D’un point de vue administratif, il est plus facile de créer une entreprise en Angleterre qu’en France. Est-ce c’est vrai également d’un point de vue du droit du travail ?
J’ai d’abord énormément de très bonnes nouvelles pour les employeurs : par exemple en Angleterre, la réglementation sur le temps de travail se limite à la directive européenne, notamment un temps maximum de 48 heures auquel le salarié peut renoncer. Il faut aussi deux ans d’ancienneté avant de pouvoir agir en unfair dismissal, l’équivalent du licenciement sans cause réelle et sérieuse.

Julie Calleux
En cas de procès en unfair dismissal, l’Angleterre applique des plafonds et le calcul des dommages et intérêts est très en faveur de l’employeur. En fait, le but du procès en unfair dismissal est de rembourser au salarié sa perte nette de rémunération entre le moment où il a perdu son travail et le moment où il devrait en retrouver un, avec plusieurs déductions de cette somme.
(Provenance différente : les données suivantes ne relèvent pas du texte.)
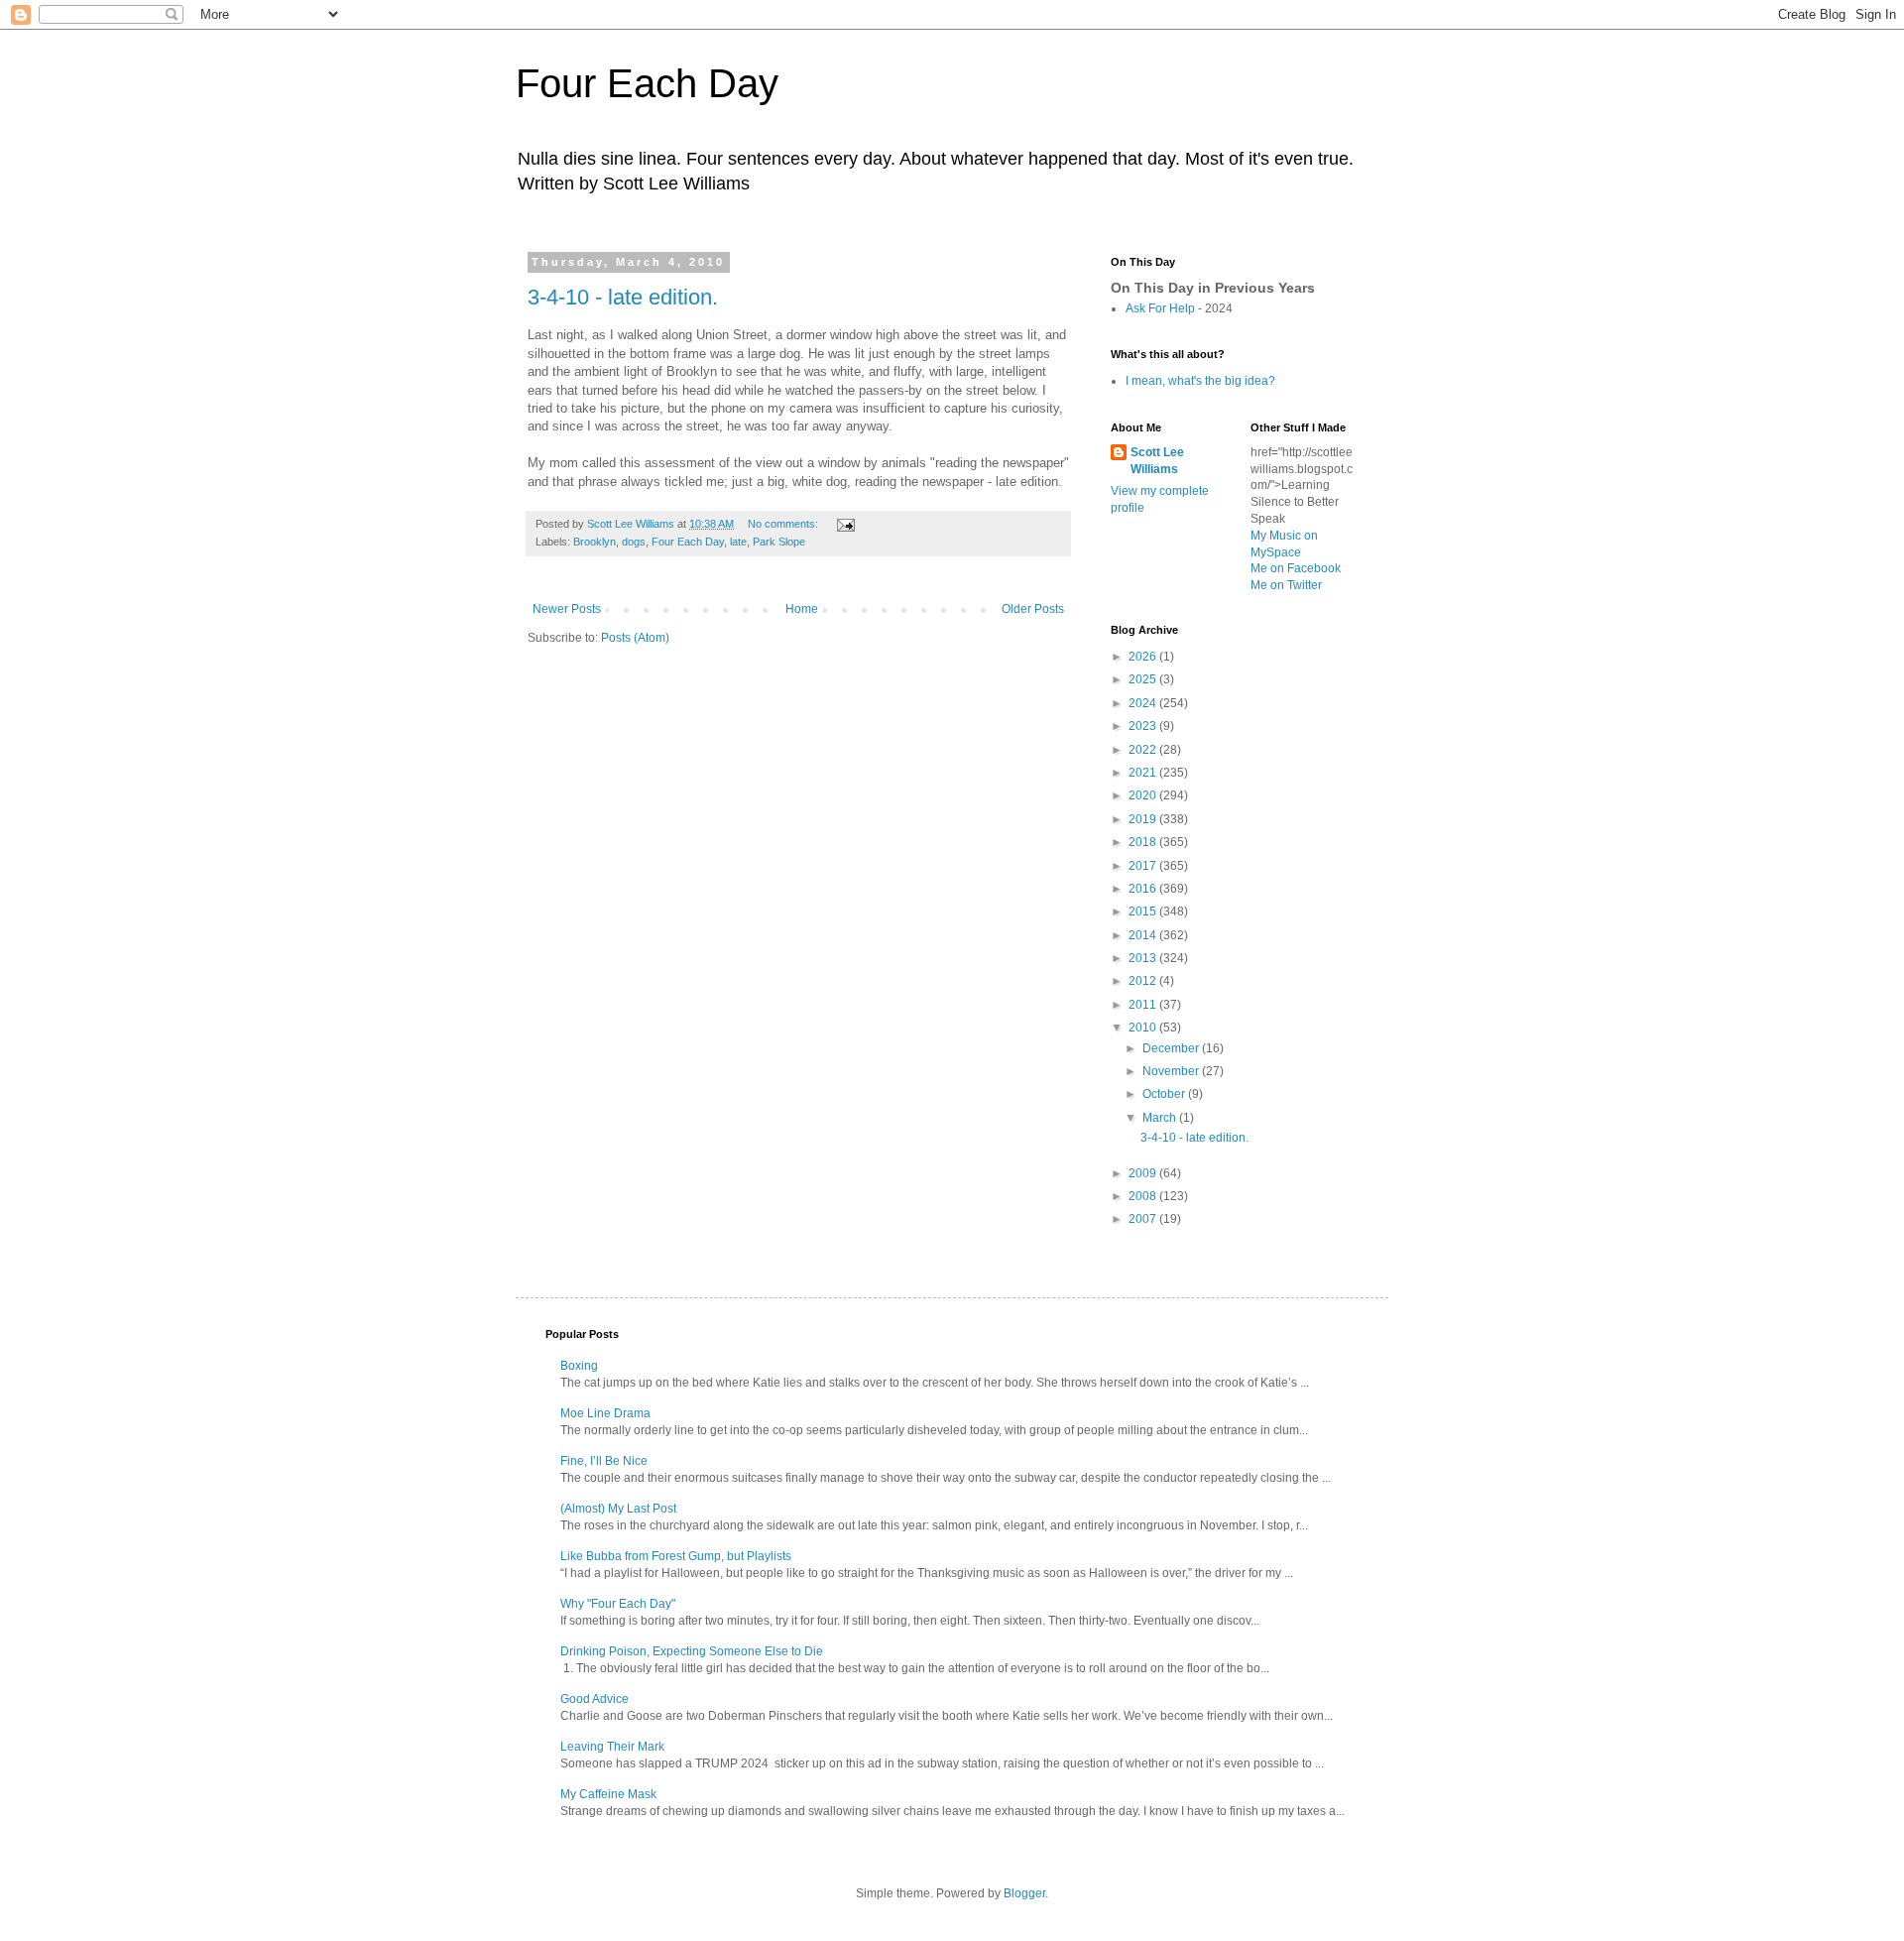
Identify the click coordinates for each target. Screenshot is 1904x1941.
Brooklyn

Les sommes sont donc bien inférieures à la France (où les plafonds n’existent pas). Ces plafonds et la méthode de calcul est quelque chose qui rassure les employeurs.
Maintenant, il y a aussi des mauvaises nouvelles : du fait des limites du droit de l’unfair dismissal et du fait qu’il s’agit d’un pays anglo-saxon, le droit de la discrimination est très important en pratique. Le droit de la discrimination est issu du droit européen et il existe aussi en France. Cependant un praticien du droit du travail en France ne va pas forcément se pencher sur la question, alors qu’un praticien du droit du travail britannique est très familier de cette législation car elle donne accès aux tribunaux et à des dommages et intérêts non plafonnés au salarié qui s’y est vu barrer l’accès au titre du unfair dismissal.
Si le salarié veut vraiment embêter l’employeur, il peut donc utiliser le droit de la discrimination. Or un employeur à qui on a dit « avant deux ans d’ancienneté vous pouvez faire ce que vous voulez », pourra avoir du mal à se défendre devant les juridictions du travail parce qu’il n’aura presque rien sur le papier. C’est quelque chose auquel il faut faire attention, il ne faut pas faire ‘n’importe quoi’ avant deux ans d’ancienneté, il y a quand même des risques.
Un autre aspect du droit du travail britannique qui a un gros impact sur l’employeur français, c’est le fait qu’un procès en Angleterre est beaucoup plus long et onéreux qu’en France. Typiquement en France, si on est attaqué en unfair dismissal, on est convoqué à une date et six à dix affaires passent ce même jour. En Angleterre, un procès normal aura au moins trois jours d’audience et sur ces trois jours, les faits sont établis par témoins : si le licenciement a été décidé par le manager qui, lui, est resté en France, ce dernier devra venir en personne à l’audience, ce qui fait quand même très lourd en temps et en frais d’avocat. Les frais sont toujours un obstacle pour les deux parties, mais surtout pour le salarié : il n’y a pas d’aide juridictionnelle et de condamnation aux frais et dépense. On retrouve alors beaucoup de salariés qui se défendent tous seuls. Pour qu’un avocat puisse faire un bon travail, il doit passer au moins 70 heures sur un dossier. Avec des taux horaires de 250 livres, ces sommes sont énormes pour un salarié qui est au chômage. Il est donc rare que les salariés soient représentés, mais surtout il est rare qu’ils aillent jusqu’au bout.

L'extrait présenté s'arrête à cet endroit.